What the exercise asks:
What is needed here is every line of the records that includes "computer".

Pixel coordinate grounding data:
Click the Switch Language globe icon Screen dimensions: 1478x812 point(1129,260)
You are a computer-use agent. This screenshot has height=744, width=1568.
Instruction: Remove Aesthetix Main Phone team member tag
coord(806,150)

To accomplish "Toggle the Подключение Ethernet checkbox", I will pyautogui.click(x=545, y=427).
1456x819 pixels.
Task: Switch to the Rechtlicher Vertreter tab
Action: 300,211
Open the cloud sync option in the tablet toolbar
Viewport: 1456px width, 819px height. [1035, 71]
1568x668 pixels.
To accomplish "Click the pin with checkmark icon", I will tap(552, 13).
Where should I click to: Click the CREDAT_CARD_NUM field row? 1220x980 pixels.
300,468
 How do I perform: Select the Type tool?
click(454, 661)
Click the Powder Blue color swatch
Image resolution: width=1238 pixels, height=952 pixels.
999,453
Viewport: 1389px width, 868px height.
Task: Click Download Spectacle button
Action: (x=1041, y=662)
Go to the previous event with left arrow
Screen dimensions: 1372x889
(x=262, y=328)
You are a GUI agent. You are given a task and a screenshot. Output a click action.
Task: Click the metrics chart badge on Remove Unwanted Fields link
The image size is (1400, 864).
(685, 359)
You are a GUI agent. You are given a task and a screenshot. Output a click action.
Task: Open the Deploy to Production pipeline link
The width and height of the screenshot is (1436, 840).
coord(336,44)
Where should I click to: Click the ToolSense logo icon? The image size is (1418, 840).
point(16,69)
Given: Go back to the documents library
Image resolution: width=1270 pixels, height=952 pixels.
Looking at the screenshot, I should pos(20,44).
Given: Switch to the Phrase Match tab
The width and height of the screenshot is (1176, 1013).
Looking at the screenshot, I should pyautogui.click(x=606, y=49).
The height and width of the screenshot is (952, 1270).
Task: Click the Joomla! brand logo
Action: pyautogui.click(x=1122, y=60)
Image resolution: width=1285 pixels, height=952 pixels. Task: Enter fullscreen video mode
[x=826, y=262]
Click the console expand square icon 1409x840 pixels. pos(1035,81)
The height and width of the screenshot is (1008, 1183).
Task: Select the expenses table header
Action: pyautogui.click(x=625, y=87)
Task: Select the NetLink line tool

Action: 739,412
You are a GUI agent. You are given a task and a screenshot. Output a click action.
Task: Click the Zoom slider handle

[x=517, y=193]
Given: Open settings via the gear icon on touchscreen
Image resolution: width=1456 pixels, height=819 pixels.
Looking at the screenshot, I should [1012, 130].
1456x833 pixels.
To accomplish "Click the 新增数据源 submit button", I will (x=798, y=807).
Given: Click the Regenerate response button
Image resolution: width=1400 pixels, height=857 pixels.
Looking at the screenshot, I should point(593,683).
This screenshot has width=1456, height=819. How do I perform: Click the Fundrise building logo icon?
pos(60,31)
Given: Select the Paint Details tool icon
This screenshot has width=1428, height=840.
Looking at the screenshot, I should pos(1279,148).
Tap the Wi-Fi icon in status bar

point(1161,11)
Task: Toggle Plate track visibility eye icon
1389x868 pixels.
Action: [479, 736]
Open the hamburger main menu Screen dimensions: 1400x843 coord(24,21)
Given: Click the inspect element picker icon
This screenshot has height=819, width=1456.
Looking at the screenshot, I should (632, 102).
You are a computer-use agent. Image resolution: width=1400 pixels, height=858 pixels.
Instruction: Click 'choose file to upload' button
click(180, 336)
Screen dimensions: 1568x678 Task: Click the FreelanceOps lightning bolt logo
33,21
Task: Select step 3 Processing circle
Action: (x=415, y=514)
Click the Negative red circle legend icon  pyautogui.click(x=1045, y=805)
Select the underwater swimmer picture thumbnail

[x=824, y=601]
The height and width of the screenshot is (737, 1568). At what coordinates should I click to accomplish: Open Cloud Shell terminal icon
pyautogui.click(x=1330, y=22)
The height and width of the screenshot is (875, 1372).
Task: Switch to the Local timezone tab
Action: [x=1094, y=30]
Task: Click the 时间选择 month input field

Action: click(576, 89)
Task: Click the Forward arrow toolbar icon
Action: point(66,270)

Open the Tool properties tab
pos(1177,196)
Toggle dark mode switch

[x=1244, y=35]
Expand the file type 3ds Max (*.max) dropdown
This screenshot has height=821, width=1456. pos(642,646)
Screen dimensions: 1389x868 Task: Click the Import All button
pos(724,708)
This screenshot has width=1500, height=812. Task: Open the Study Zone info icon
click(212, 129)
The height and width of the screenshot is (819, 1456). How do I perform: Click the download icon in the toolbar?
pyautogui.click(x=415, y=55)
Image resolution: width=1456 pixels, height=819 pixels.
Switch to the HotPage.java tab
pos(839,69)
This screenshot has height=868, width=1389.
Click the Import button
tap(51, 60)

Reply to the task:
You are a computer-use agent. This screenshot has height=744, width=1568.
You are a computer-use agent. Image resolution: width=1400 pixels, height=858 pixels.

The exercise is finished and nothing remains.